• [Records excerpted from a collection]

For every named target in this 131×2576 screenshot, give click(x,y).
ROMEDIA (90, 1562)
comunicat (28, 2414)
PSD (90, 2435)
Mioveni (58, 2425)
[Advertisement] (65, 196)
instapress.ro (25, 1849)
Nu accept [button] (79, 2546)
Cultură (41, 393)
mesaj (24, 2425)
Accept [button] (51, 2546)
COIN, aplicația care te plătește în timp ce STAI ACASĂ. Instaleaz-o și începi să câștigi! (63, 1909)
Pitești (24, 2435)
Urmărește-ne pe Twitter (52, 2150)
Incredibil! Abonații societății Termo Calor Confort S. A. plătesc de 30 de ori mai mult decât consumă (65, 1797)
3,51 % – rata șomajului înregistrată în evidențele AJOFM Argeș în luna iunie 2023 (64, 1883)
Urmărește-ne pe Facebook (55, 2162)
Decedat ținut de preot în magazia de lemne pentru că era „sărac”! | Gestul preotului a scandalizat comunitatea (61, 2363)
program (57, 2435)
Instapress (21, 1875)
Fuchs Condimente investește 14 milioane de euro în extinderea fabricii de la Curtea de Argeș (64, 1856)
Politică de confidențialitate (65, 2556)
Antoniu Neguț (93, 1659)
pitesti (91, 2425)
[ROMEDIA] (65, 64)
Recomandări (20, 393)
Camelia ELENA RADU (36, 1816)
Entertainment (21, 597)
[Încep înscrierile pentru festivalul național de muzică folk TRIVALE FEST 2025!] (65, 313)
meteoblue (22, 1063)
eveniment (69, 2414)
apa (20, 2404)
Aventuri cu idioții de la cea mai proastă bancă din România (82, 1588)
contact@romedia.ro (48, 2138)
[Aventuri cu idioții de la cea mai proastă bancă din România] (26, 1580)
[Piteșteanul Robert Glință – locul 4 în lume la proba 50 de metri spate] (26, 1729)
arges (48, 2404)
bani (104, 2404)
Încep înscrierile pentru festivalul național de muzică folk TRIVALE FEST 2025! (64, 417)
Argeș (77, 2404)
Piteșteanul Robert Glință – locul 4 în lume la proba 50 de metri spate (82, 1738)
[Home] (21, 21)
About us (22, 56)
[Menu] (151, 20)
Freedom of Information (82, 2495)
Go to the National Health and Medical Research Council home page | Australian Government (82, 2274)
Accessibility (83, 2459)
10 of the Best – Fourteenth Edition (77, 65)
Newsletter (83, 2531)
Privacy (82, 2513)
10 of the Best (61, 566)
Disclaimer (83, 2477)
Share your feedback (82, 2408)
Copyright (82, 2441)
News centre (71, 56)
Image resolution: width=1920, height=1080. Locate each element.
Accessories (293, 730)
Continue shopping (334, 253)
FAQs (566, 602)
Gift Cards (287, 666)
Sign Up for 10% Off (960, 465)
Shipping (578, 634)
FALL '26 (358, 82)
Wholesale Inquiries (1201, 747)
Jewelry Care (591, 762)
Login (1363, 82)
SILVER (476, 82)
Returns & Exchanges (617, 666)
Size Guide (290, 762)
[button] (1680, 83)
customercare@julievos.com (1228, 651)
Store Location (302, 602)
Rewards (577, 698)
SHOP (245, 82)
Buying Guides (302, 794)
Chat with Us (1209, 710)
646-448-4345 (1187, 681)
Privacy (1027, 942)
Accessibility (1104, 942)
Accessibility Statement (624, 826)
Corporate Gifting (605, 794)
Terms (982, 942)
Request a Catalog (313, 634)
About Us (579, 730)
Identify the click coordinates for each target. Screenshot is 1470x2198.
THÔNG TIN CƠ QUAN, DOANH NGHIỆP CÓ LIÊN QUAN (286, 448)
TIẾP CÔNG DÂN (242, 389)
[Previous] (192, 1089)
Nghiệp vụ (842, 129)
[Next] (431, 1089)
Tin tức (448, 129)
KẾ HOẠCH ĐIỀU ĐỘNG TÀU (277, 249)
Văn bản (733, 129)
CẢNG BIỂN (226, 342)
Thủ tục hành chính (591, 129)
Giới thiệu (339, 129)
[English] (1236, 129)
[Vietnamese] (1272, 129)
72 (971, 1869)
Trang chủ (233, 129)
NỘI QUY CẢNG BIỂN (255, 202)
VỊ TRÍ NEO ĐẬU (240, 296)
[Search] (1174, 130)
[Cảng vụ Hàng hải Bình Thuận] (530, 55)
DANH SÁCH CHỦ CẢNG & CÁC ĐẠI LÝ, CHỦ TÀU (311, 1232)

• [What you are asked to do]
Starting from the line with "Văn bản (733, 129)", write out every remaining line of the data above exactly, the final line included, and nothing before it.

• [Result for this task]
Văn bản (733, 129)
CẢNG BIỂN (226, 342)
Thủ tục hành chính (591, 129)
Giới thiệu (339, 129)
[English] (1236, 129)
[Vietnamese] (1272, 129)
72 (971, 1869)
Trang chủ (233, 129)
NỘI QUY CẢNG BIỂN (255, 202)
VỊ TRÍ NEO ĐẬU (240, 296)
[Search] (1174, 130)
[Cảng vụ Hàng hải Bình Thuận] (530, 55)
DANH SÁCH CHỦ CẢNG & CÁC ĐẠI LÝ, CHỦ TÀU (311, 1232)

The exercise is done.